When assessed by MTS test (Fig. 3C), the combination of bortezomib and ritonavir at therapeutic concentrations (20 nmol/L and 20 μmol/L, respectively) resulted in >90% cell death. This effect was synergistic by nature, because the combination of bortezomib in subtoxic concentrations (∼90% cell viability in RD cells with 20 nmol/L bortezomib and 80% viability in HT1080 cells treated with 10 nmol/L bortezomib) with concentrations of ritonavir that lacked a direct cytotoxic effect (100% viability of both cell types with 20 μmol/L ritonavir monotherapy) resulted in robust cytotoxicity (∼90% cell death in RD and HT1080 cells, respectively). When thapsigargin or tunicamycin were used in combination with bortezomib, we similarly observed synergistic induction of cell death, although the effect observed was less strong and restricted to therapeutic peak levels of bortezomib.
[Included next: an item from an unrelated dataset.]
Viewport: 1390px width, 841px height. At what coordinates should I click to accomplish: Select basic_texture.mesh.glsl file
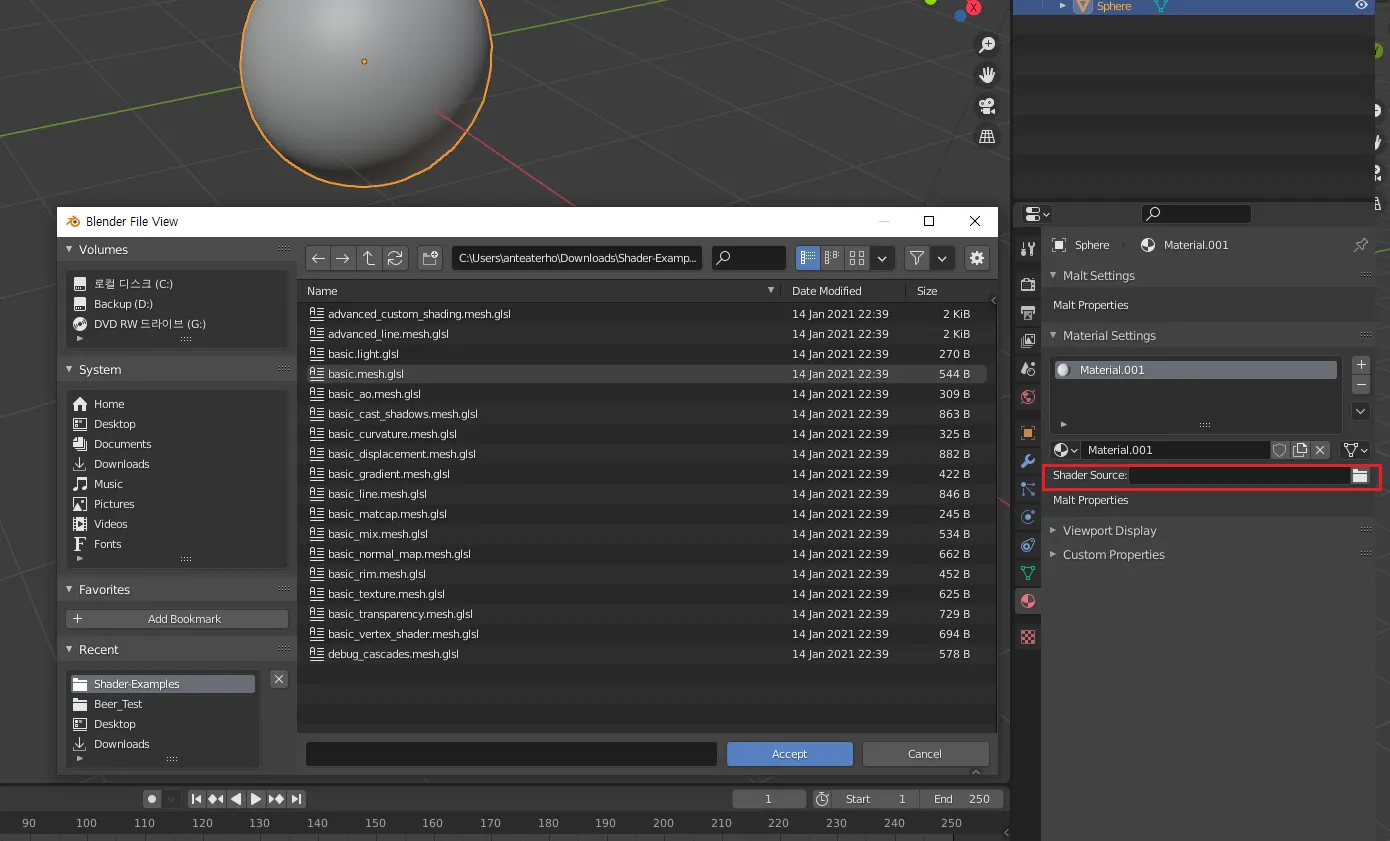386,594
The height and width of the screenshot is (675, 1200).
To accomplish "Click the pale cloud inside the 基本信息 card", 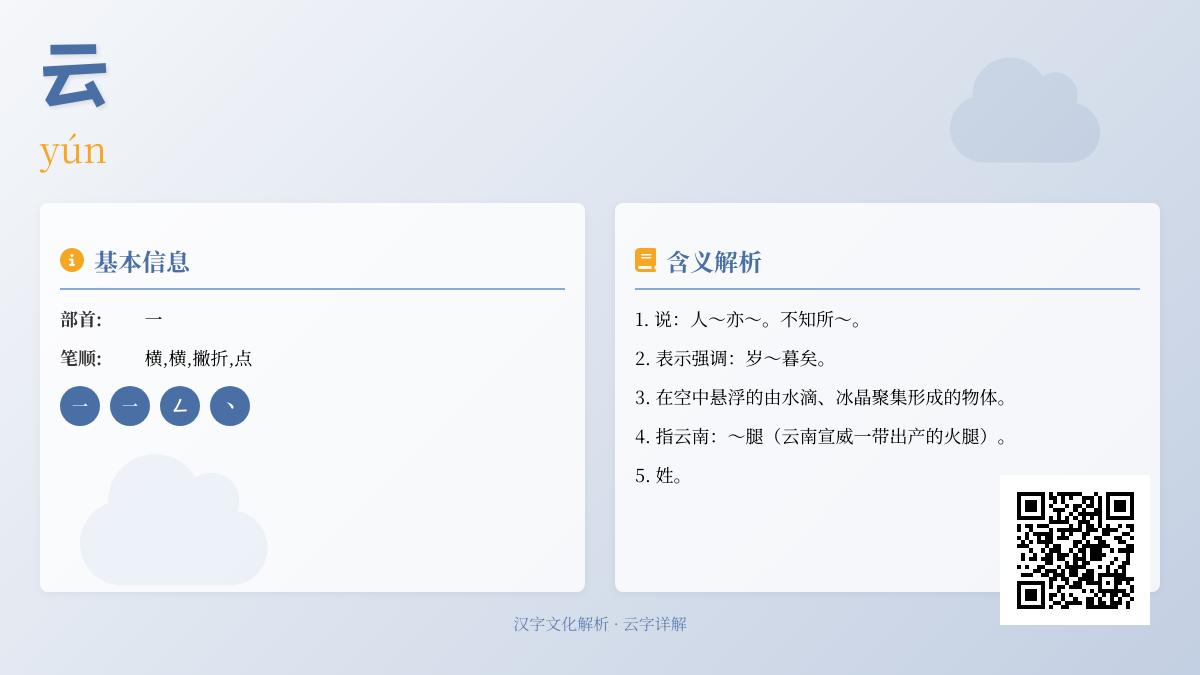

We consecutively analyzed the upstream regulator and downstream effector pathways of the UPR by Western blot (Fig. 3D). Compared with untreated controls, all three pathways (PERK, ATF6, and IRE1) were activated in cells treated with the drug combination. However, bortezomib and ritonavir affected the individual pathways in a differential fashion: although bortezomib increased the levels of p-eIF2α in sarcoma cells, it did not induce expression of IRE1. Ritonavir, by contrast, significantly induced IRE1 expression already at 20 μmol/L but did not affect the levels of p-eIF2α. This also translated into different ratios between the spliced, mature XBP-1 and its nonspliced progenitor: whereas bortezomib treatment reduced the relative contribution of mature XBP-1 by close to 50%, ritonavir increased mature XBP-1 by the same order of magnitude, whereas the drug combination doubled the relative amounts of mature XBP-1, consistent with the results for IRE1. None of the two agents induced cleavage of ATF6 individually, whereas the combination increased the active form of ATF6. Thus, bortezomib and ritonavir synergistically trigger the UPR via different major activation routes.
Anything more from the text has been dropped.